Aunt Bev keeled over dead just before Tom’s thirteenth birthday. Lester, after giving the boy his entire library of two thousand books, and after burning all of Bev’s paintings at the city dump, headed back to California, perhaps to resume his political work. From then on, when Tom’s parents went out of town, they let him stay by himself in the house in Mud Creek. He was a quiet boy, without friends who might lead him astray, and he was responsible, as his father liked to put it, to a fault. They had no qualms about leaving him alone. Virgil gave him two extra-wide, dark blue matchbooks, each embossed—in letters and figures of glittering silver—with a name, an address, and a phone number. One matchbook was from the Paradise Hotel in Kansas City, the other from the Western Swing Bar, Grill and Motor Hotel in San Antonio. In case of emergency, Virgil said, he and Molly could always be reached at one or the other of these establishments. Tom recalled that identical matchbooks had been fastened to the wall next to the phone at Bev and Lester’s house.

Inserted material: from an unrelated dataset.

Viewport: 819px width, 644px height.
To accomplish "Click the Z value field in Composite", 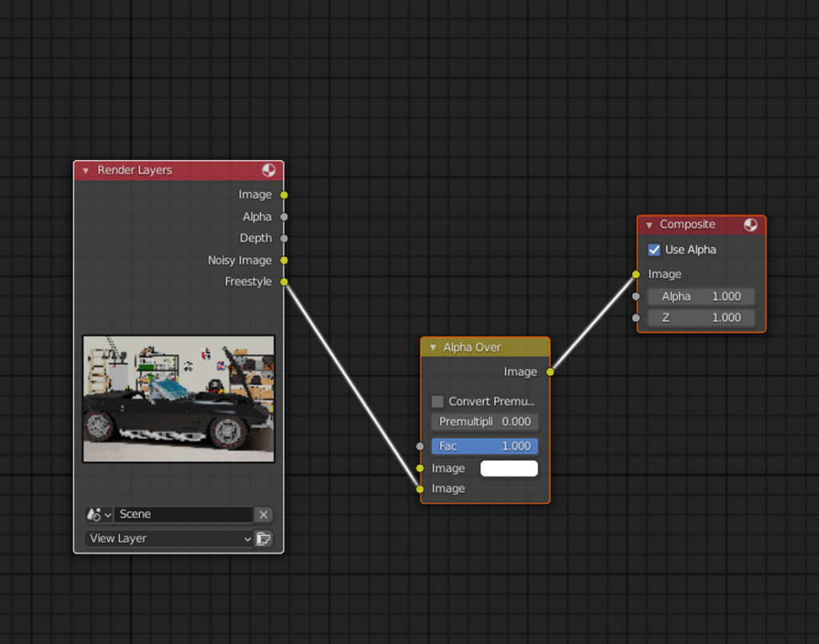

When he found out they only visited two cities, Tom realized he could tell where his parents had been by the records Molly played when they returned. Jazz or boogie-woogie meant Kansas City; country meant San Antonio—or, as Virgil sometimes called it, imitating the high-pitched voice of Bob Wills, San-NAN-tone. One time when he said this, he attempted a little dance step, a kind of turn, but caught his clubfoot in the rug and fell to the floor. Virgil laughed and pretended to have done it on purpose; Tom and Molly pretended to believe him.

***

On his first couple of weekends by himself, Tom, as his parents had expected he would, spent his time reading. On the third weekend, without planning to do so, he made a systematic search of their closets and drawers. Within two hours he had discovered hidden caches of liquor, French and Turkish cigarettes, condoms, sex manuals, and pornography, consisting mainly of tiny eight-page books of cartoon characters fucking and big glossy photographs of real people doing the same thing. Tom had never, at this time, seen his parents drink or smoke, but he was not exactly surprised to learn that they had such habits. Kids at school had talked of making similar discoveries in their own houses. It went with being a Baptist. And he knew that Virgil and Molly engaged in sex. He knew it in the abstract, and also from noises he heard at night. What did surprise and thrill him was their apparent depth of interest in a subject that he too—driven by puberty’s relentless demands—had become desperately curious about.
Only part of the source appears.